The YouTube Continuum: How the Online Video Leader Helped Create a Corporate Marketing Ripple


For some time, video has been a popular tool for internal corporate communications. However, the use of online video for integrated marketing campaigns is still a relatively new trend. Global 2000 marketing executives are beginning to realize the ROI benefits of using webcasting for creative purposes to deliver consistent messages, in line with the corporate brand identity, to large, diverse audiences.

Using webcasting to streamline and personalize communications, marketing executives can directly reach audiences they were not able to interact with before. For example, a drug company can conduct a webcast for consumers and get immediate feedback while building customer loyalty.

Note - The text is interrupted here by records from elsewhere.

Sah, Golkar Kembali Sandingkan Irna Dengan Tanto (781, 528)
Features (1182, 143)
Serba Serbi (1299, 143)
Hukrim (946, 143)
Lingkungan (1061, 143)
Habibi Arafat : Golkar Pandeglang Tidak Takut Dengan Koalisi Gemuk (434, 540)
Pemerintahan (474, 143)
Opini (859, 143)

In addition, companies have the added assurance that all interactions, from product demos to news announcements, from press materials to sales force education, have the required brand-appropriate, professional look and are actively building customer intimacy. Through webcasting, marketing and sales initiatives can maximize the value and impact of each interaction and project to their key audiences.

Studies in Success

By leveraging the power of web video, a company can create Web “commercials” for viral, direct-to-consumer campaigns, or it can create sleek informational clips to assist with word-of-mouth and grassroots education product or branding efforts. Indeed, much like YouTube can be used for sharing hilarious animal hijinx or memorable interview moments, branded webcasts can likewise be crafted according to specific marketing communications goals to target audiences.

An early adopter, Massachusetts-based Cramer, a leading provider of integrated marketing solutions with an enduring reputation for tactical creativity, integrity and accountability, uses webcasting to create both live and on-demand online video events. They consider webcasting a must-have tool for a variety of their client’s campaigns, from intimate “town hall” meetings for a number of their pharmaceutical clients to deliver essential educational information directly to patients to branded educational clips that consumer executives can push to their own customers.

“When you add in the visual aspect, conveying a speaker’s facial expressions and body language, a company has the ability to better connect with its audience,” says Rob Everton, Creative Technology Director at Cramer. “Our customers, in numerous markets from financial services to life sciences, have audiences locally and globally and need to communicate with them in a way that enhances the brand and effectively conveys their message.”